Mas assim não é Barra Torres. Provam isso as ações da Anvisa na pandemia, especialmente a partir do suspense em torno da aprovação emergencial das vacinas anti-Covid. Agiriam os membros da agência de acordo com o que queria Bolsonaro, detrator número um da Coronavac? Era a aposta de muita gente. Perderam o dinheiro.
O contra-almirante e sua equipe mostraram dados técnicos e aprovaram, naquele momento, tanto a “vacina chinesa do Doria”, produzida no Instituto Butantan, como também a Oxford/AstraZeneca, que sairia pela Fundação Oswaldo Cruz (Fiocruz). Bolsonaro ficou calado.
Várias outras ações assim aconteceram desde então, em que a ciência e a técnica da Anvisa se opuseram à política e ao negacionismo do Planalto. Não foi diferente agora, com a pauta do passaporte de vacinação. No momento em que o médico-chefe do governo tinha o desplante de agir como um revolucionário de fancaria, do outro lado estava Antônio Barra Torres para deixar claro que a Anvisa tem emitido enviado “pelos canais competentes, desde o início da pandemia, notas técnicas elaboradas pelos servidores concursados da instituição (…) e assim o fizemos recentemente nesse tema tão discutido (…) o chamado passaporte vacinal”.
A Anvisa é um órgão auxiliar de quatro ministérios: Justiça, Saúde, Infraestrutura e Casa Civil. Mas não tem a decisão final no Executivo. Pode recomendar que o governo faça algo, mas não pode determinar que seja da forma que quer.
Mas tem algo que o presidente da República pode fazer com Queiroga, mas não com Barra Torres: demiti-lo. O cargo de direção de agência tem mandato. No caso, de cinco anos. Bolsonaro terá de engolir seco o comandante da Anvisa que preza pela ciência porque ele tem estabilidade no cargo.
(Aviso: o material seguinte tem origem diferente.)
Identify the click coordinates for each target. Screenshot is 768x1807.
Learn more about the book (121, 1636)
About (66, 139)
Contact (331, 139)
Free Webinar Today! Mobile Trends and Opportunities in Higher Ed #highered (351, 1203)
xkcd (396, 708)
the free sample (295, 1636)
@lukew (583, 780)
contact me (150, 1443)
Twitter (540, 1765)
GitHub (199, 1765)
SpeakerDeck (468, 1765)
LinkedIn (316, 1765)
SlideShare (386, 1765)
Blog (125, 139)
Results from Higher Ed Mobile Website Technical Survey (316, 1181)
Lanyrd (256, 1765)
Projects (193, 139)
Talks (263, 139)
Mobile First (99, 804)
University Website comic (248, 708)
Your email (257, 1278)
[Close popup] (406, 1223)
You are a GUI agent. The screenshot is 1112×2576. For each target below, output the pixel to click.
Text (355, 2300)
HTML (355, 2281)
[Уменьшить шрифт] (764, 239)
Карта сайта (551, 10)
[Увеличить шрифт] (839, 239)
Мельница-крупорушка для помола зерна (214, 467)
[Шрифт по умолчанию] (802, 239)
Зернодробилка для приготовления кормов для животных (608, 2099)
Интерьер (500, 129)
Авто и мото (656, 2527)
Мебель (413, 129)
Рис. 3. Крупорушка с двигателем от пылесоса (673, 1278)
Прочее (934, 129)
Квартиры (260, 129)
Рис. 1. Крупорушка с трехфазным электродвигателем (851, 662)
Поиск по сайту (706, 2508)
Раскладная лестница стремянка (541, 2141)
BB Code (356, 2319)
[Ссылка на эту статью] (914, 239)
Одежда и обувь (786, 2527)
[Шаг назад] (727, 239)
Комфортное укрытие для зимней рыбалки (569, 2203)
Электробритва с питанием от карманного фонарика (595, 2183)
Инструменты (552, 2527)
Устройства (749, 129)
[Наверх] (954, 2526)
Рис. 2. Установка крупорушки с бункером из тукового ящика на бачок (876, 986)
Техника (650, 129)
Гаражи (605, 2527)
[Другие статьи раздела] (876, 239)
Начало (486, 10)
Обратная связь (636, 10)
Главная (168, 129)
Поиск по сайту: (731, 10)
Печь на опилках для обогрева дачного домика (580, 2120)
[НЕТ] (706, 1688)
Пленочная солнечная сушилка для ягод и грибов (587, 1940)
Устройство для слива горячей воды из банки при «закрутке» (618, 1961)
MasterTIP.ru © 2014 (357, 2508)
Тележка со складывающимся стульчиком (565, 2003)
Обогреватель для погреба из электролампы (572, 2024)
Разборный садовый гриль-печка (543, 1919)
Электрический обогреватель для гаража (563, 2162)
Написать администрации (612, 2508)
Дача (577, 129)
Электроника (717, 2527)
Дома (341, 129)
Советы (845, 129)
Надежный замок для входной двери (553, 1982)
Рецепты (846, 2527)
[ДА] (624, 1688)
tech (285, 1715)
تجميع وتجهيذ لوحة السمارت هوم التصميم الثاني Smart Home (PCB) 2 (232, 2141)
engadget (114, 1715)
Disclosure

É um caso exemplar para mostrar é necessário garantir ao servidor público o mínimo de segurança para exercer sua função sem ser coagido ou chantageado. Claro, se Queiroga tivesse suficiência de idoneidade teria se demitido em semanas, como o fez Nelson Teich, ao invés de agora fazer troça do próprio diploma. Ou teria se fingido de surdo e feito o que seria correto, como Luiz Henrique Mandetta, até a inevitável dispensa. Preferiu ser um Eduardo Pazzuelo de jaleco.
Contra Queiroga resta agora o deboche, a ironia, a zoação. É a arma que resta contra os poderosos, principalmente os indignos de exercer o poder. Melhor teria se ele tivesse bradado, como o Chaves do seriado, “eu prefiro morrer do que perder a vida!”. Faria mais sentido.